Quoted passage>
+-------+

When we receive money into your HSA, we also want to know what kind of transaction it is. The IRS sets limits each year on how much you can contribute, and we want to keep track of how close you’re getting to the limit. This also helps us correctly prepare your tax documents.
When you choose the type of transfer in your Forma HSA details page, you’ll see 6 options:
- Individual contribution (current year)
Contributions you’re making individually outside of your paycheck that count toward this year's IRS limit. If you’re making a contribution before the tax deadline, you can choose whether you want it to count for the current year or the previous year.
After the tax deadline, contributions will only count toward the current year's limit.
- Individual contribution (previous year)
Contributions you’re making individually outside of your paycheck that count toward last year's IRS limit. If you’re making a contribution before the tax deadline, you can choose whether you want it to count for the current year or the previous year.
You can only choose this option if the contribution is before the tax deadline. After that, all individual contributions will count toward the current year's limit.
- Transfer from an external HSA
This is when you transfer the balance of an HSA you had with a different custodian, and consolidate all your HSA money in one place. Because it’s money that was already contributed, it doesn’t count toward the limit.

+-------+

Data shown>
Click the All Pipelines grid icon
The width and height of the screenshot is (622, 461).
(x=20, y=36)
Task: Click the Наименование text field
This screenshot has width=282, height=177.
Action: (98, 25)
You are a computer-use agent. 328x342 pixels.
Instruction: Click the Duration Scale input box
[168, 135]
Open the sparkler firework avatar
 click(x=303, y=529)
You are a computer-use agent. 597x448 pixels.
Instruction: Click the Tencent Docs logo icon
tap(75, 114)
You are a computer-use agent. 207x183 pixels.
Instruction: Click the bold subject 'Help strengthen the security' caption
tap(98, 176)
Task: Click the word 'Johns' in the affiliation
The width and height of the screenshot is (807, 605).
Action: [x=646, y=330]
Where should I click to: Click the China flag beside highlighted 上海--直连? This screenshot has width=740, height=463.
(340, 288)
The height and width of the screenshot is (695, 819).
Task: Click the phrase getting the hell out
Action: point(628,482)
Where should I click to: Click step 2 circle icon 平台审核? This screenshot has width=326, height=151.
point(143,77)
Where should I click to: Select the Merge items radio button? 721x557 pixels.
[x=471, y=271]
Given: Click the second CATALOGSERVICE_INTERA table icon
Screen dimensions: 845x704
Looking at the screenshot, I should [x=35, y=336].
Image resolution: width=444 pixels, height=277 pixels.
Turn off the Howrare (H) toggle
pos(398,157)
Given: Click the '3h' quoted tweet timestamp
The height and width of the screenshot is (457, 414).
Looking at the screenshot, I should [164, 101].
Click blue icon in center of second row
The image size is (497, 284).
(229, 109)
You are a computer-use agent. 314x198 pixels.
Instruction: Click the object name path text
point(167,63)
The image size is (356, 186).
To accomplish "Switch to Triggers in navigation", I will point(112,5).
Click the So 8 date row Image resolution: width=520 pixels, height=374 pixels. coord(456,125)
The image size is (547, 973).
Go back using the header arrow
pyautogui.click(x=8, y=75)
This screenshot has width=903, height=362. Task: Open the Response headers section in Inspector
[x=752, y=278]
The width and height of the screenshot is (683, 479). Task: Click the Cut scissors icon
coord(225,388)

+-------+

Tasks>
- A) Decide whether each statement below agrees with the HSA transfer-type text, answering yes or no and quoting the words from the text that settle it: (i) Money transferred from an external HSA counts toward the IRS limit. (ii) After the tax deadline, individual contributions count only toward the current year's limit. (iii) The Forma HSA details page offers four transfer types.
- B) Extend the HSA transfer-type text, starting right after its final sentence.

Answers by task>
- A)
(i) No: "Because it’s money that was already contributed, it doesn’t count toward the limit."
(ii) Yes: "After the tax deadline, contributions will only count toward the current year's limit."
(iii) No: "you’ll see 6 options"

- B)
- Rollover in
This is similar to transferring money from an external HSA, except instead of it being moved by your previous custodian, you withdrew the HSA balance into a personal account and are now depositing it into your current HSA. If you are rolling over your HSA funds from your personal account, complete the HSA Rollover Contribution Form and email it to firstname.lastname@example.org. We will help you label the transaction once the funds are rolled over.
- Returning money taken out by mistake
This is when you return money to your HSA that was taken out by mistake — usually to pay for a medical expense that wasn’t eligible, or if you tried to withdraw more than your HSA balance. This isn’t considered a contribution so it doesn’t count toward the current year's limit.
If you don’t return the money to your HSA, it will be counted as taxable income and you might face other tax penalties.
- Non-reportable deposit
These are small transactions that don’t count as taxable contributions toward the HSA contribution limit. Often these include small deposits made by banks or other financial institutions used to verify your account (sometimes called “micro-deposits”.